======== Record extracts

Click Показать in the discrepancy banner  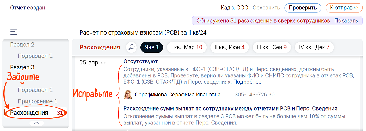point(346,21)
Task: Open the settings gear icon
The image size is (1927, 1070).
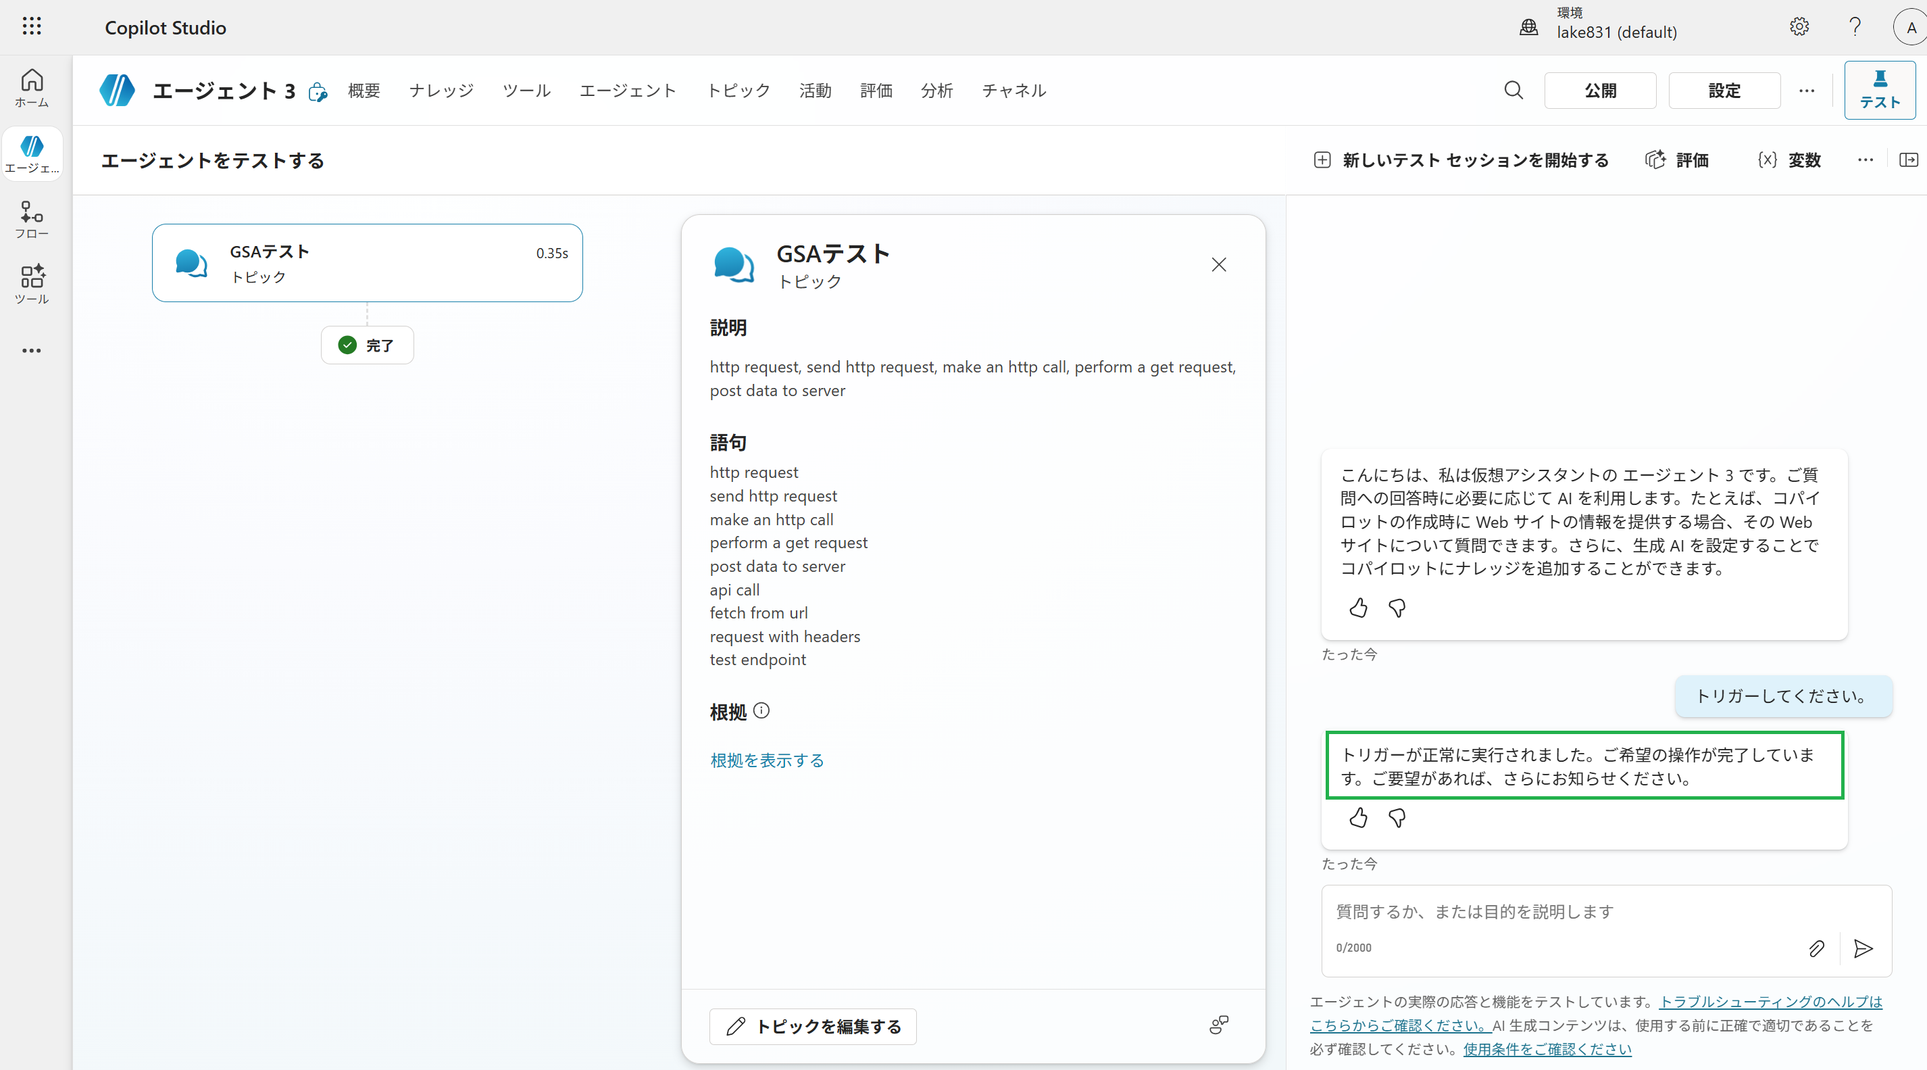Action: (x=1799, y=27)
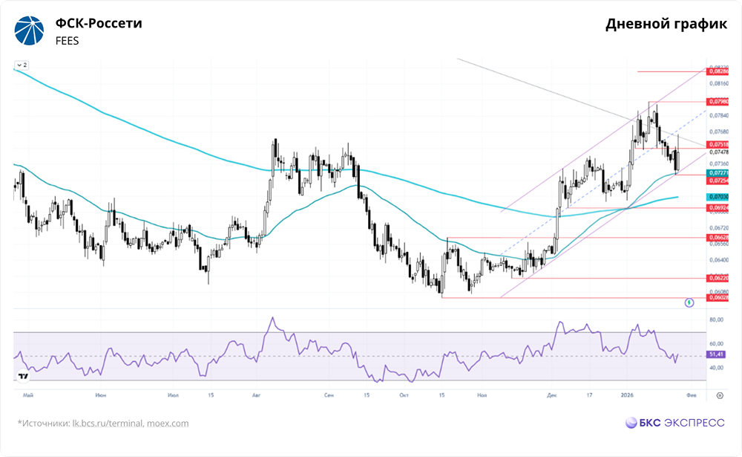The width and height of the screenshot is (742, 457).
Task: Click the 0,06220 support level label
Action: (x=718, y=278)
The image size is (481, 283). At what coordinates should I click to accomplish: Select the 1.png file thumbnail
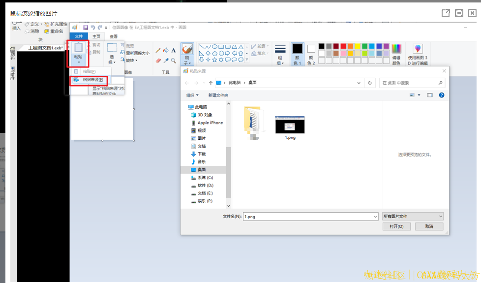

================

(Directions for this task) Please copy the entries word for word, from the line containing "Task: Open the settings gear icon" through the end of the entries, both ends included. Leave the pictures out of your copy.

(Task output)
Task: Open the settings gear icon
The image size is (1927, 1070).
Action: (x=1799, y=27)
The width and height of the screenshot is (742, 457).
Task: Click the 0,06220 support level label
Action: (x=718, y=278)
The image size is (481, 283). At what coordinates should I click to accomplish: Select the 1.png file thumbnail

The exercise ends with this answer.